__WHAT THE TASK REQUIRES__:
Which lines to output? The line containing "[Cookiebot by Usercentrics" and every line after it in the data below, each copied exactly.

Segment Start: SUPPLIED RECORDS

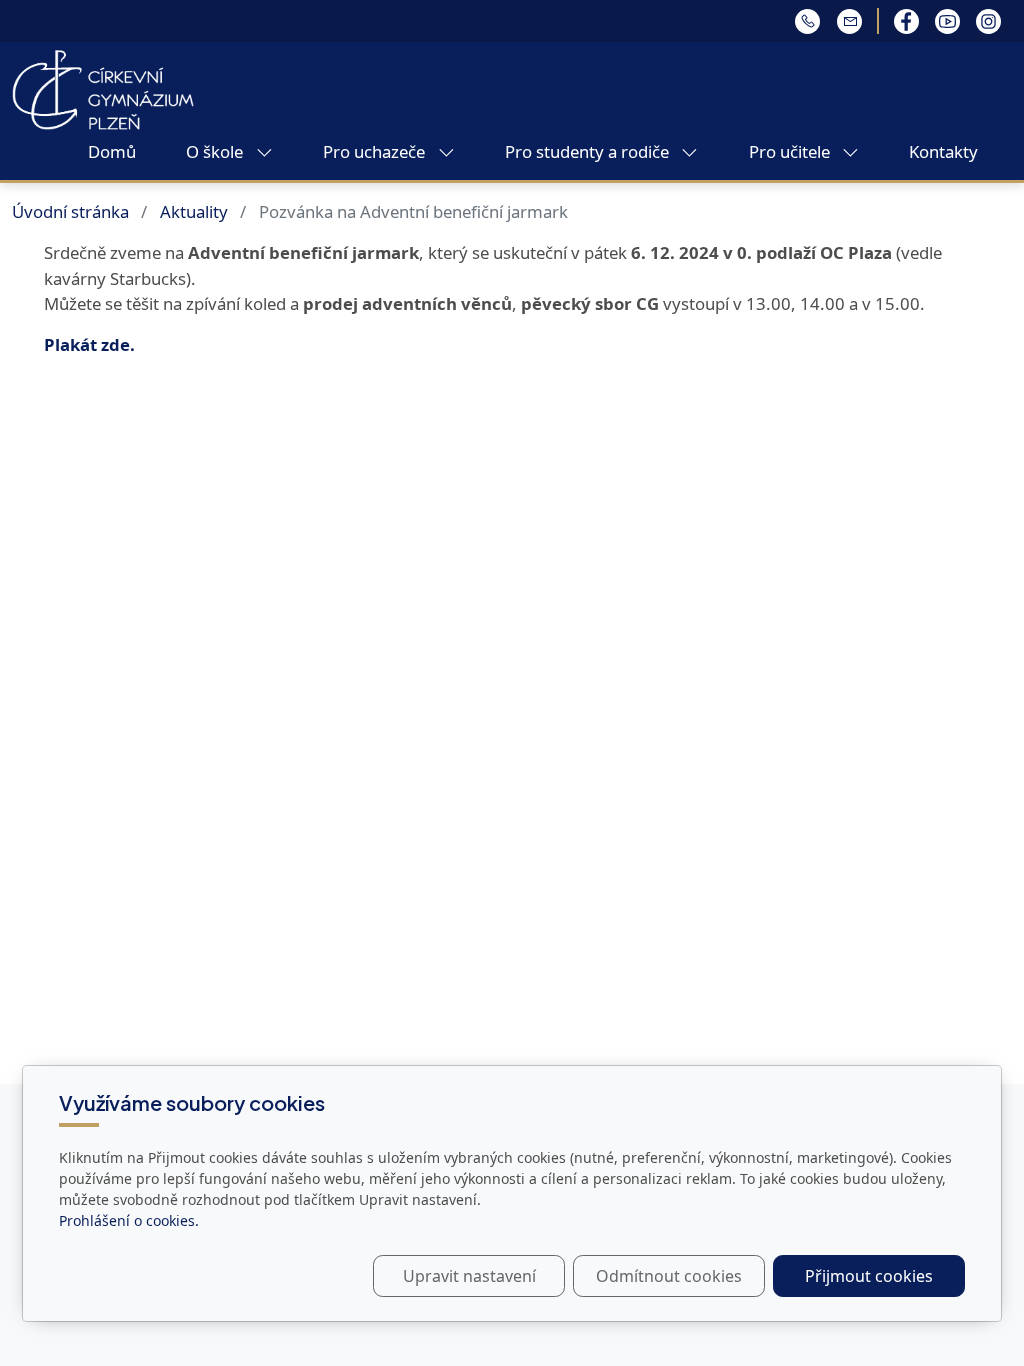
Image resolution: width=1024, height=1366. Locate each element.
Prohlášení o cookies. (129, 1220)
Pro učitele (791, 151)
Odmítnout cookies (669, 1276)
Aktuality (194, 211)
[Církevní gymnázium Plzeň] (103, 88)
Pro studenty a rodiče (589, 151)
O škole (216, 151)
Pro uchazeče (376, 151)
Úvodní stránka (70, 211)
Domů (112, 151)
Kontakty (943, 151)
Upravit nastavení (469, 1276)
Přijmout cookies (869, 1276)
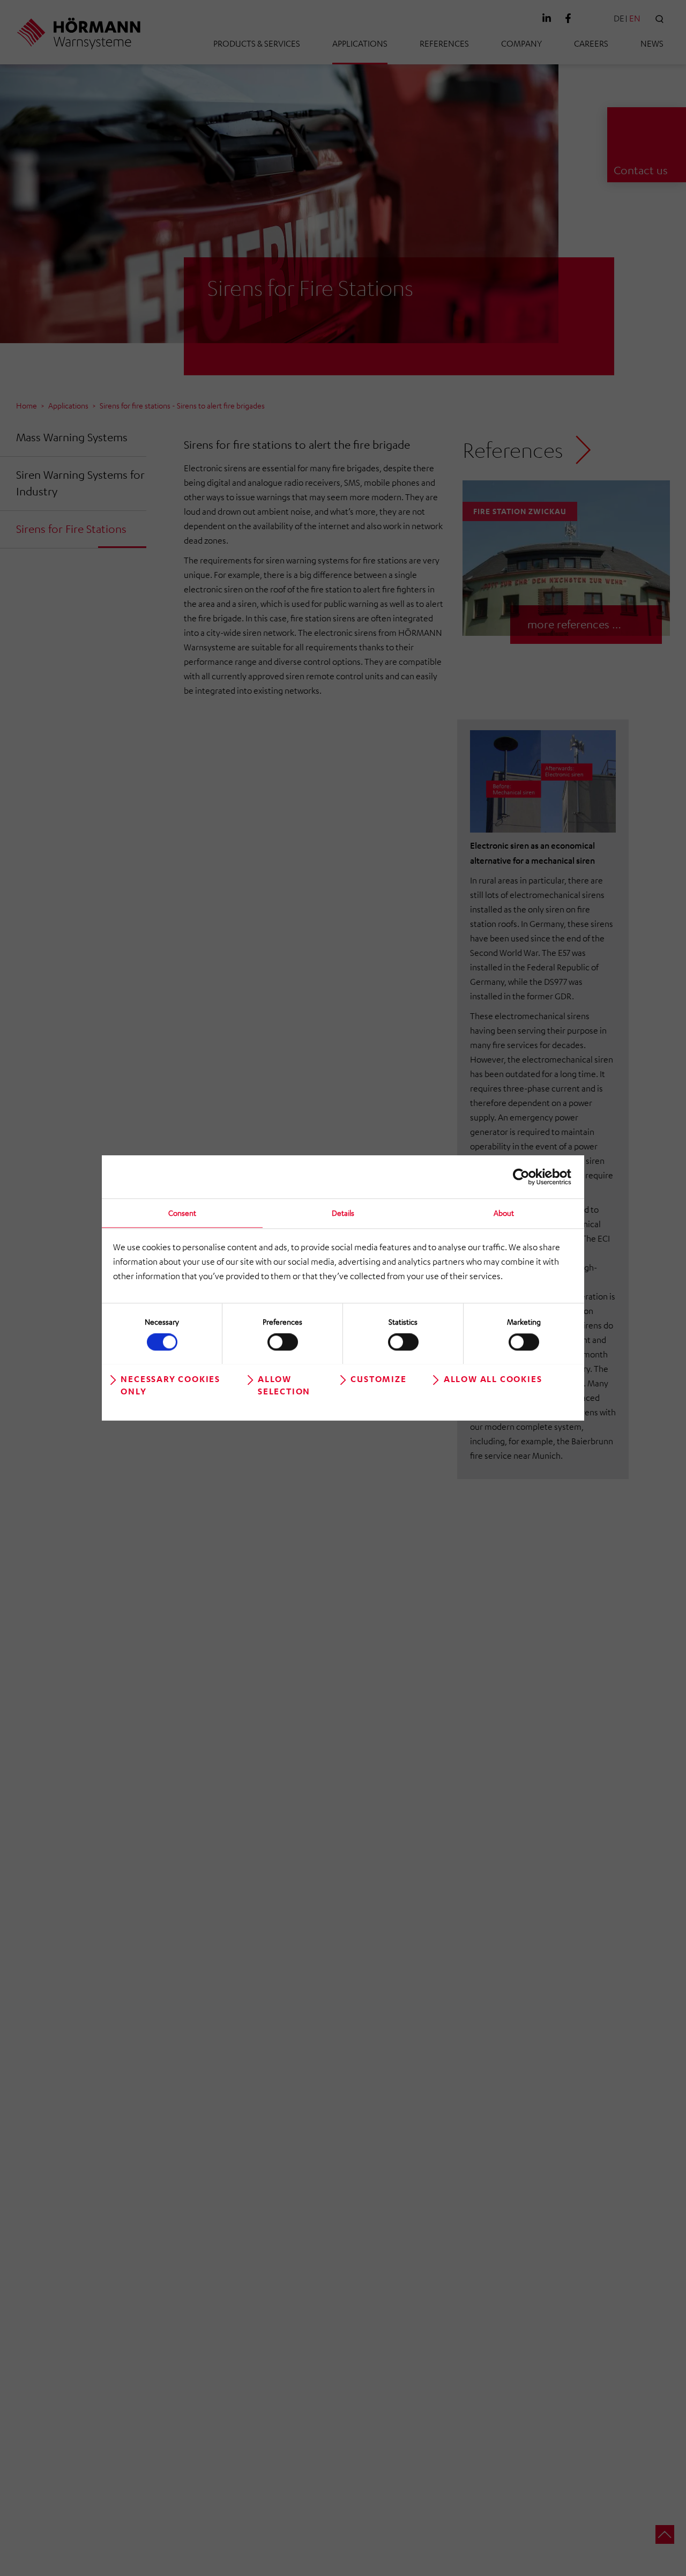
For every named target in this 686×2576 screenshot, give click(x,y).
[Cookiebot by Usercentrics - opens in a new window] (524, 1176)
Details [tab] (343, 1213)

Segment End: SUPPLIED RECORDS

__ANSWER SPACE__:
[Cookiebot by Usercentrics - opens in a new window] (524, 1176)
Details [tab] (343, 1213)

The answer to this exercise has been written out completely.